La curadora de la exposición, Susan Crowley, confesó que tras 24 años de espera, logró traer el trabajo de Helnwein a México y reunió 35 pinturas y 15 fotografías de gran formato para darle vida al mensaje del artista, que es una reflexión de los horrores de la guerra que miles de niños han sufrido en el mundo.
‘Las siete virtudes´ de Pieter de Kempener (1550), cuadro que es parte del acervo del museo, es la imagen que eligió el pintor para que iniciara el recorrido, ya que lo define como ¨un puente para crear el diálogo entre las piezas que expone el museo y esta obra maestra del manierismo¨.
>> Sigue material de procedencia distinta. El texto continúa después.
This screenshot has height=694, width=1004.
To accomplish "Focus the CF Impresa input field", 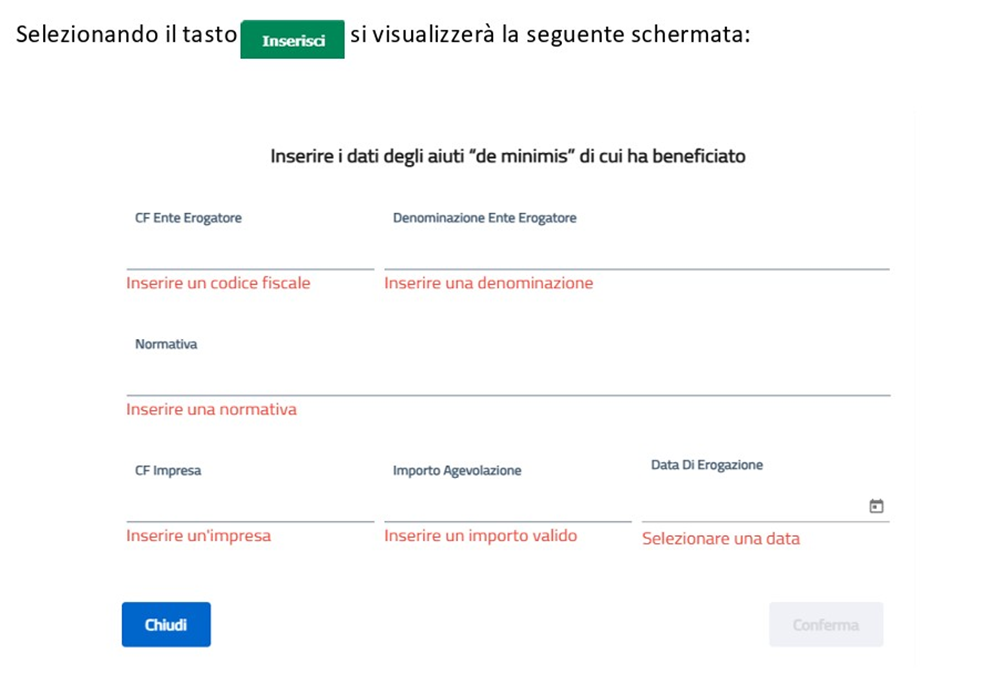I will point(250,507).
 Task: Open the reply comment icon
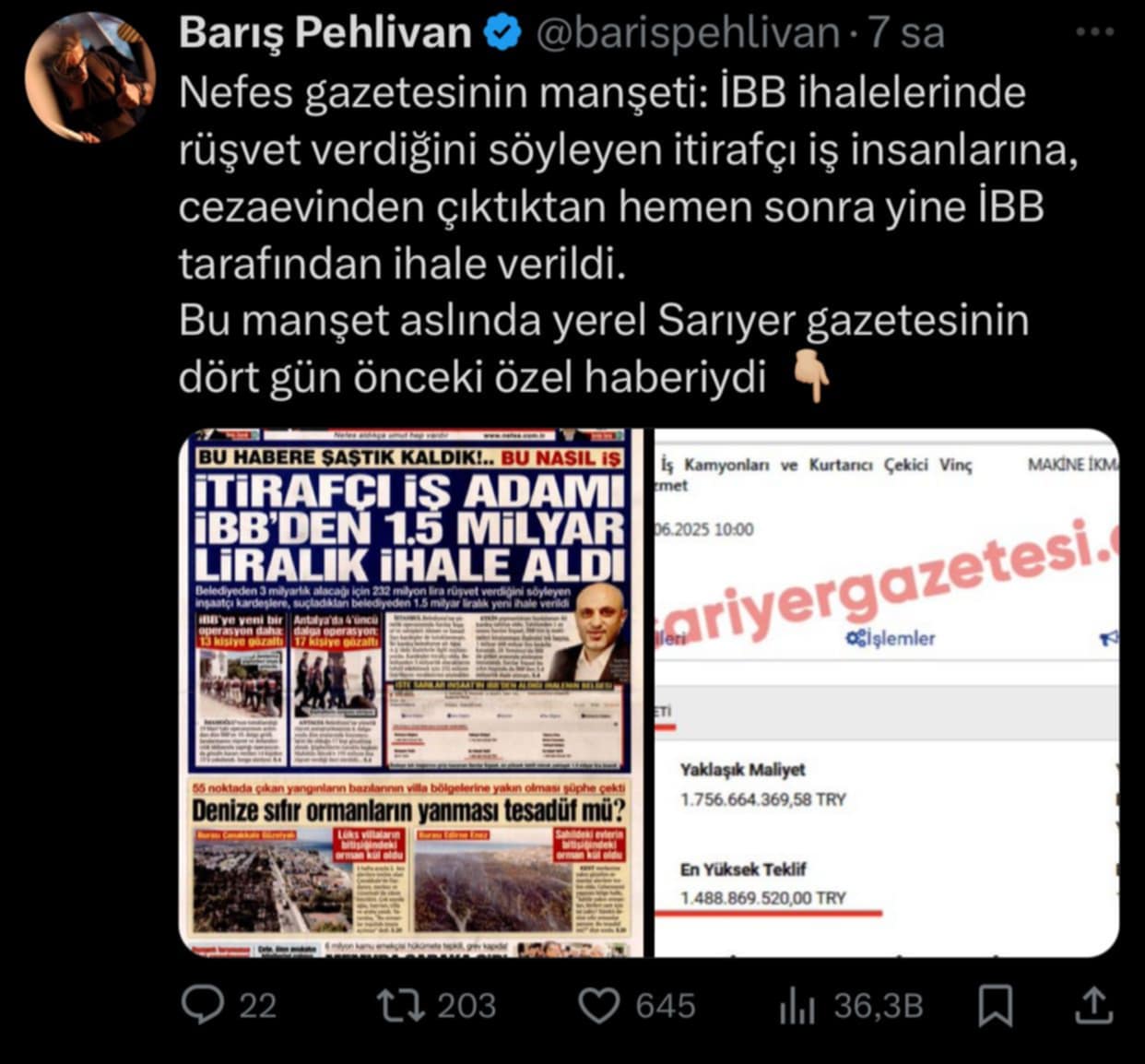202,1005
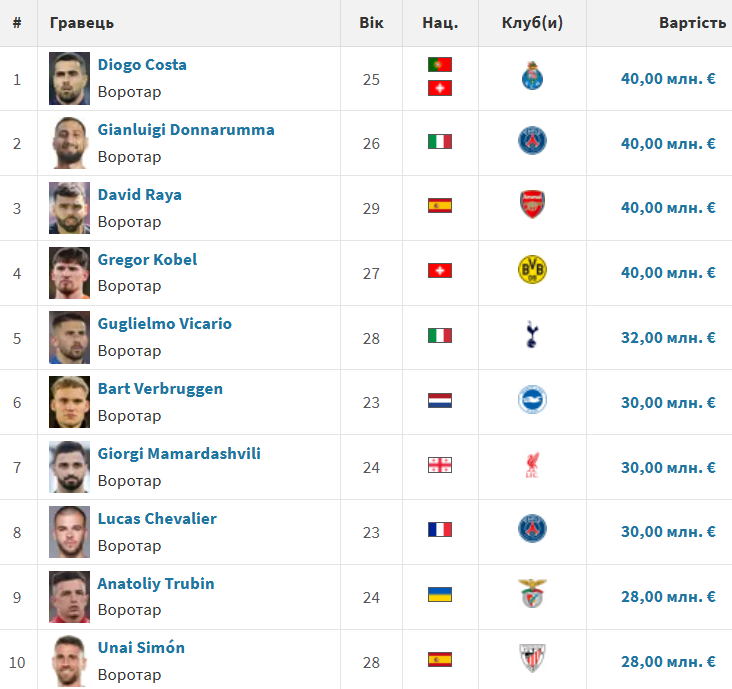Click Athletic Bilbao club crest

click(x=532, y=658)
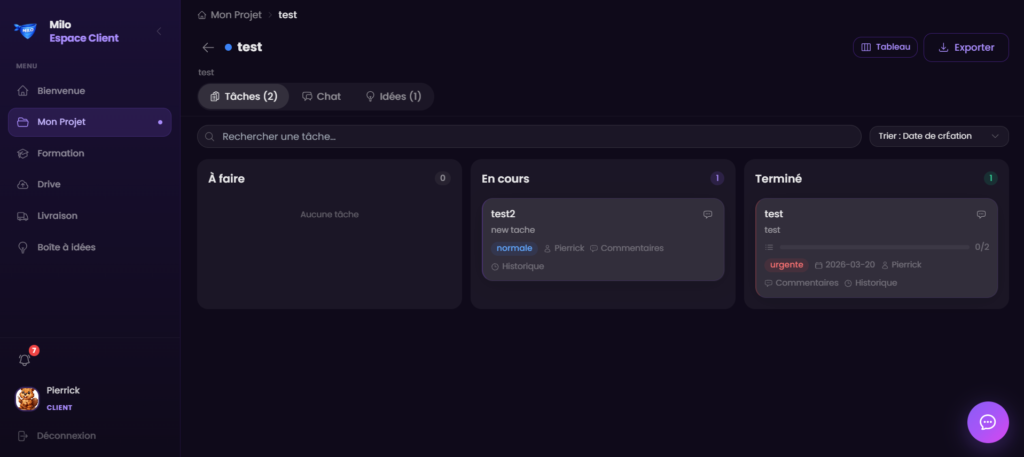Click the subtask progress bar on test card
1024x457 pixels.
pyautogui.click(x=874, y=247)
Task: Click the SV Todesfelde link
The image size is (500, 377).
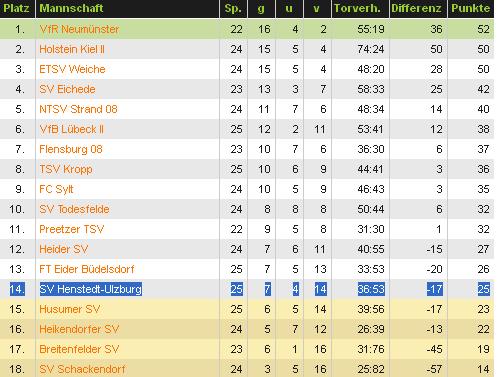Action: click(74, 209)
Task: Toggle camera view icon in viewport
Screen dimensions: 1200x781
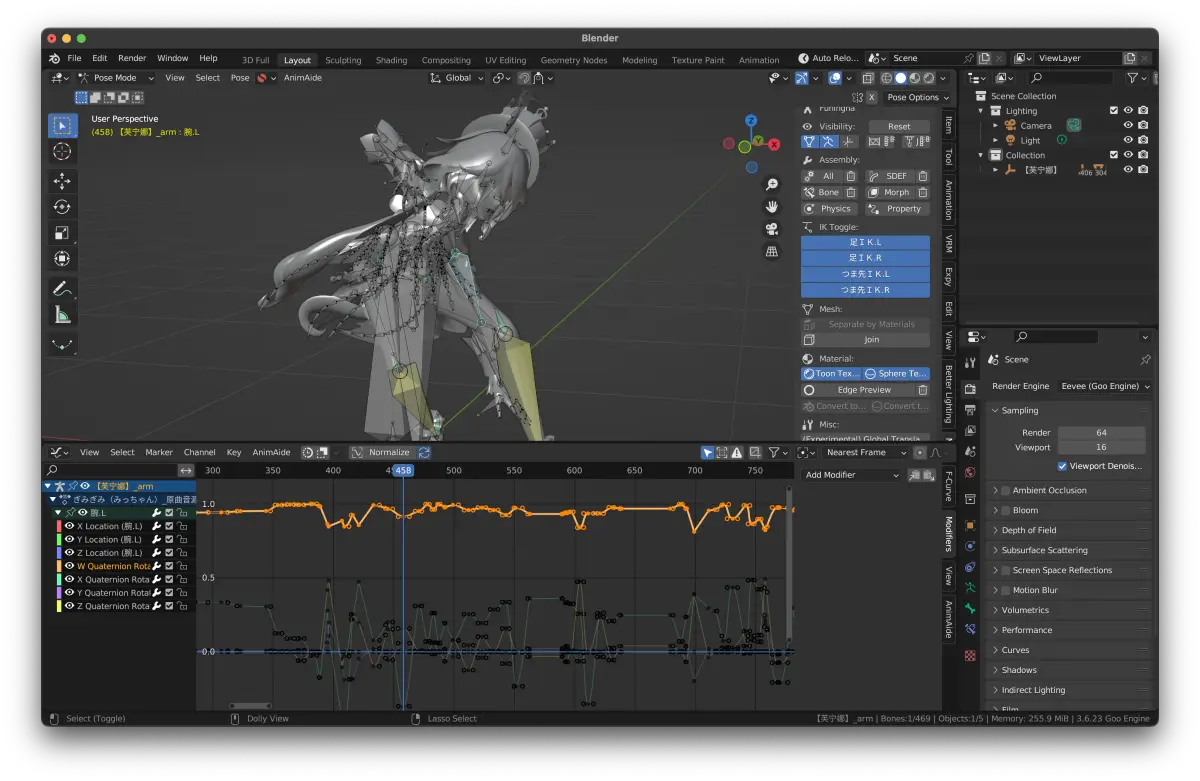Action: pyautogui.click(x=772, y=229)
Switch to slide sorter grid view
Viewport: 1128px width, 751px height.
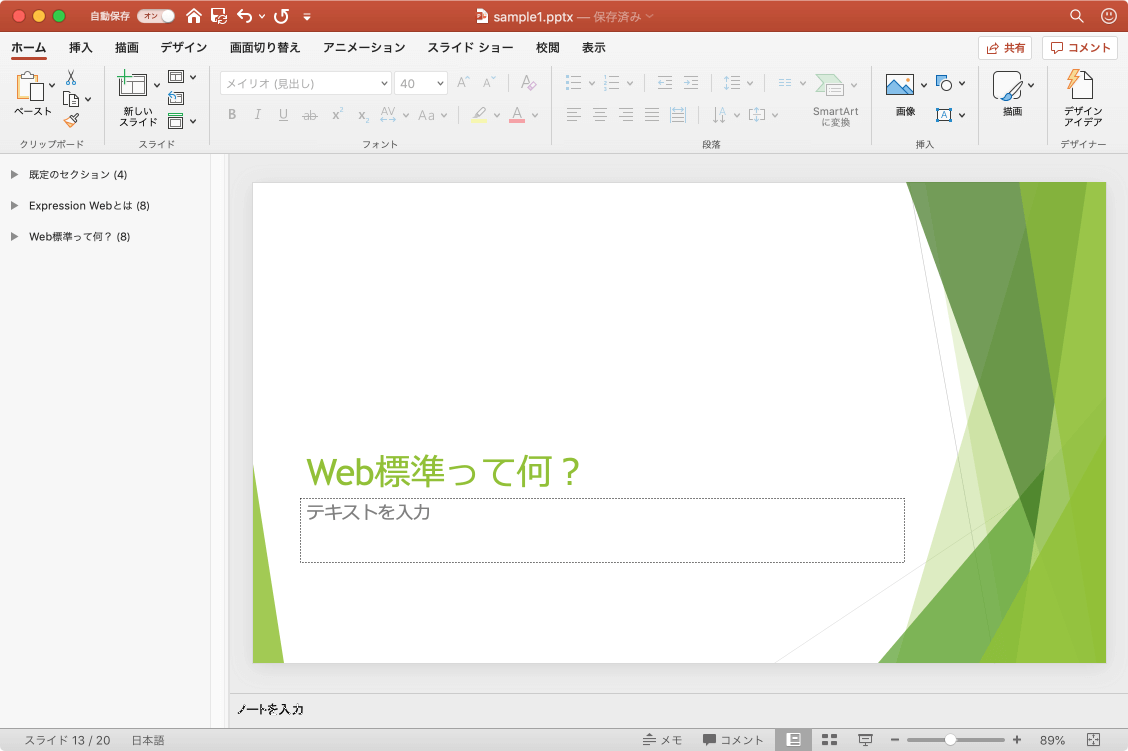(x=829, y=739)
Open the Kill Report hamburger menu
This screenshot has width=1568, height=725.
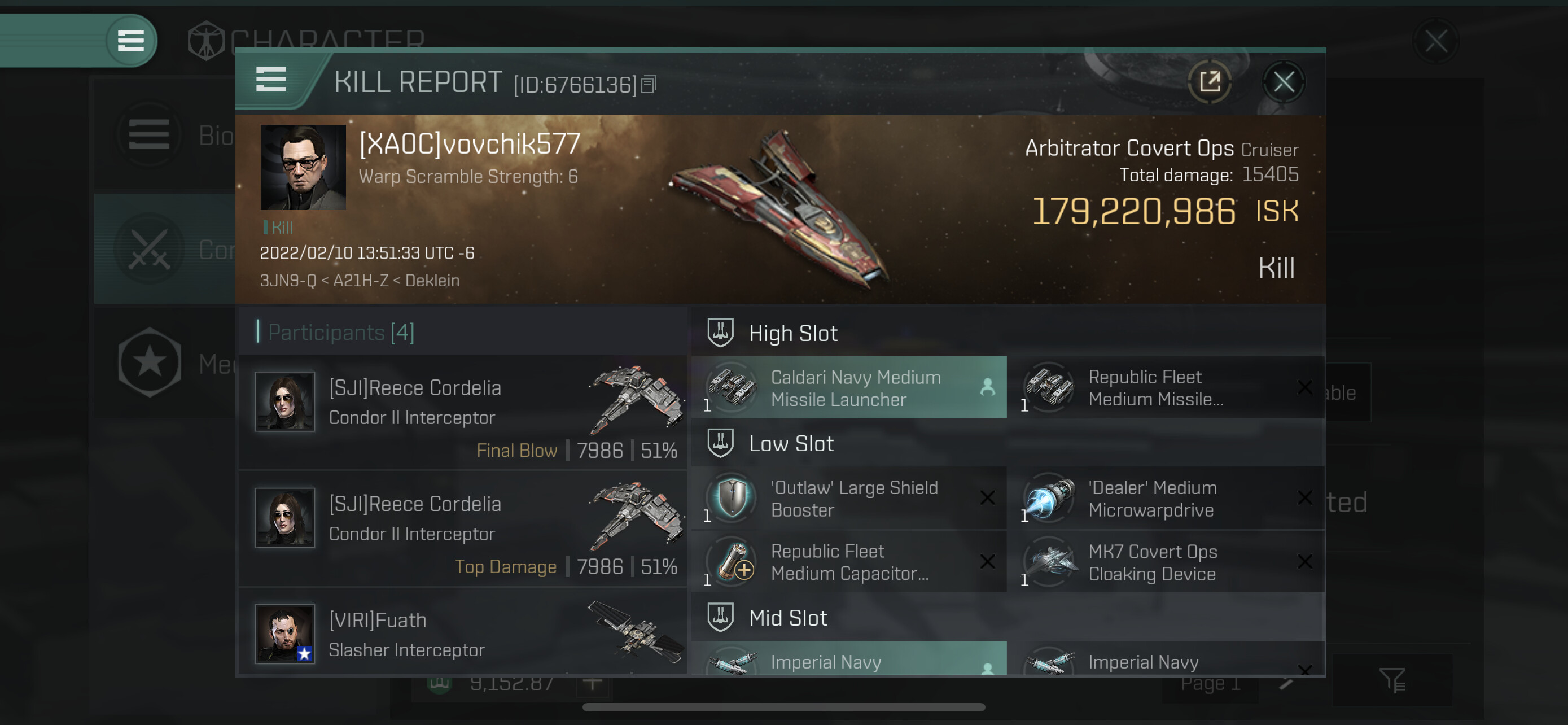[x=271, y=80]
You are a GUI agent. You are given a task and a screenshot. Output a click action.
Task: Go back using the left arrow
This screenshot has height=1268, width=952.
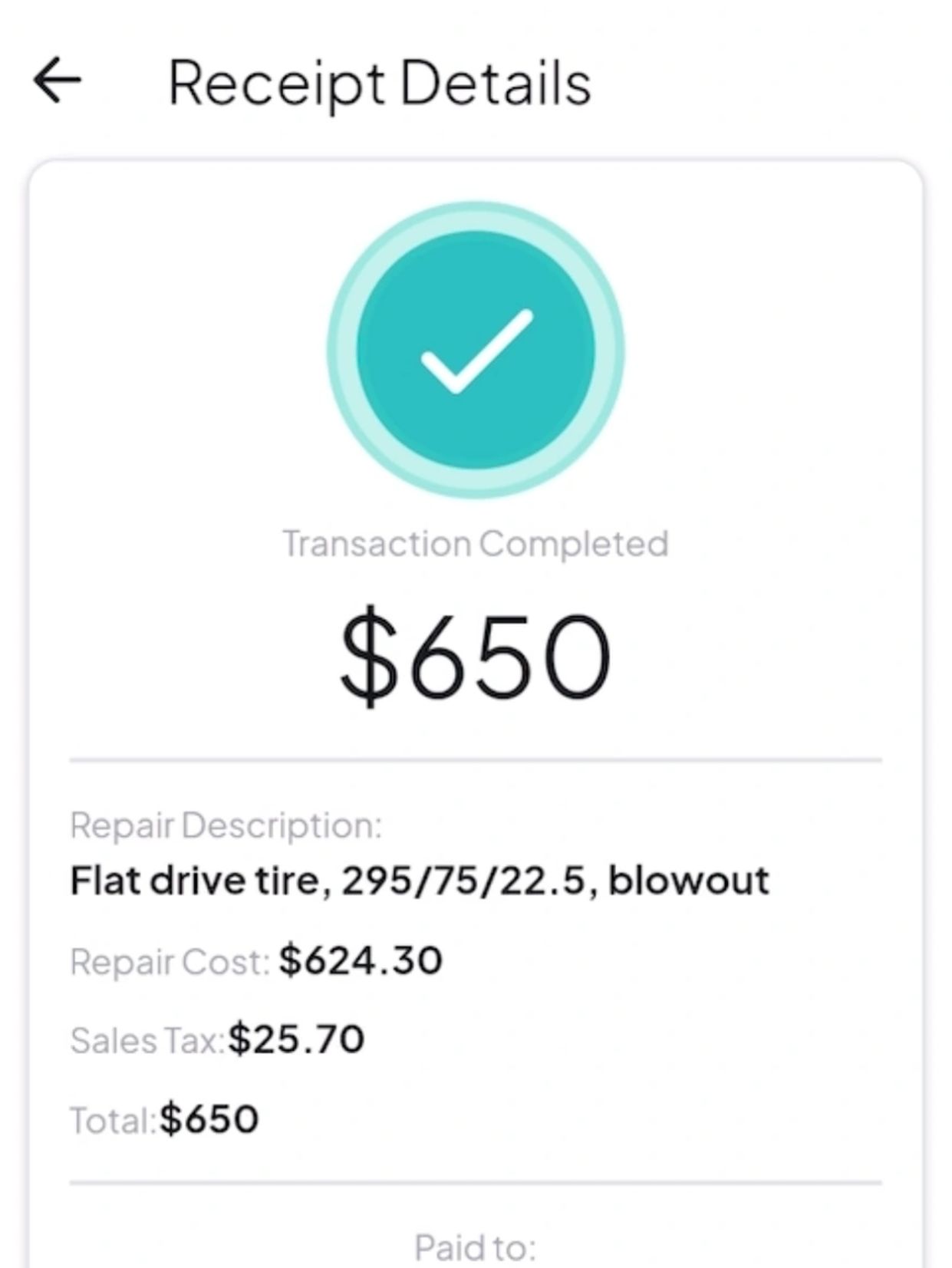[58, 80]
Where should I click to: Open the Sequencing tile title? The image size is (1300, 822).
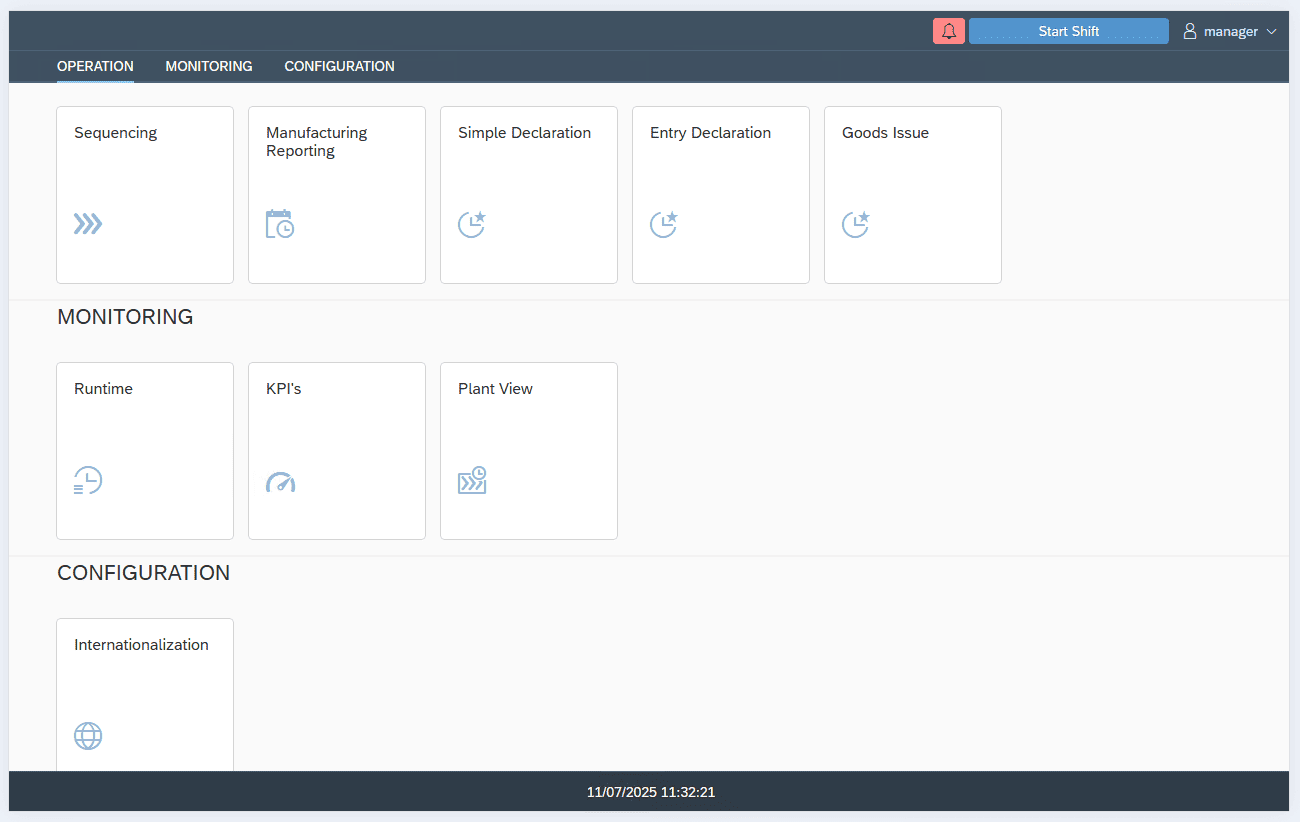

Los colores fríos y grisáceos de las pinturas contrastan con la sangre que invade las caras de los infantes, pero de ninguna manera los niños fueron retratados de esta forma, en el proceso de creación, el artista tomó fotografías de los modelos y después plasmó en grandes lienzos esa imagen, por lo que trabajó a partir de la proyección y pintó la sangre, con la cual el cuadro logra un gran realismo.
Para observar como se lleva a cabo esta técnica, en el museo se proyecta una película para conocer más sobre el autor, quien vive en un castillo en Alemania, donde se creó gran parte de esta exhibición.
¨Sin los artistas, cada sociedad sería insensible¨ dice Helnwein, quien forma parte del movimiento Entartete Kunst, que se traduce como ‘arte degenerado´. Además de esta colección, se presentan 2 exposiciones más: ´Santos Inocentes: una mirada de Helnwein en México´, en el Monumento a la Revolución con un acervo de 26 fotografías tomadas a niños mexicanos, y ´El canto de la Aurora´ en la Galería Hilario Galguera, donde se presentan 23 pinturas de la Europa de la posguerra.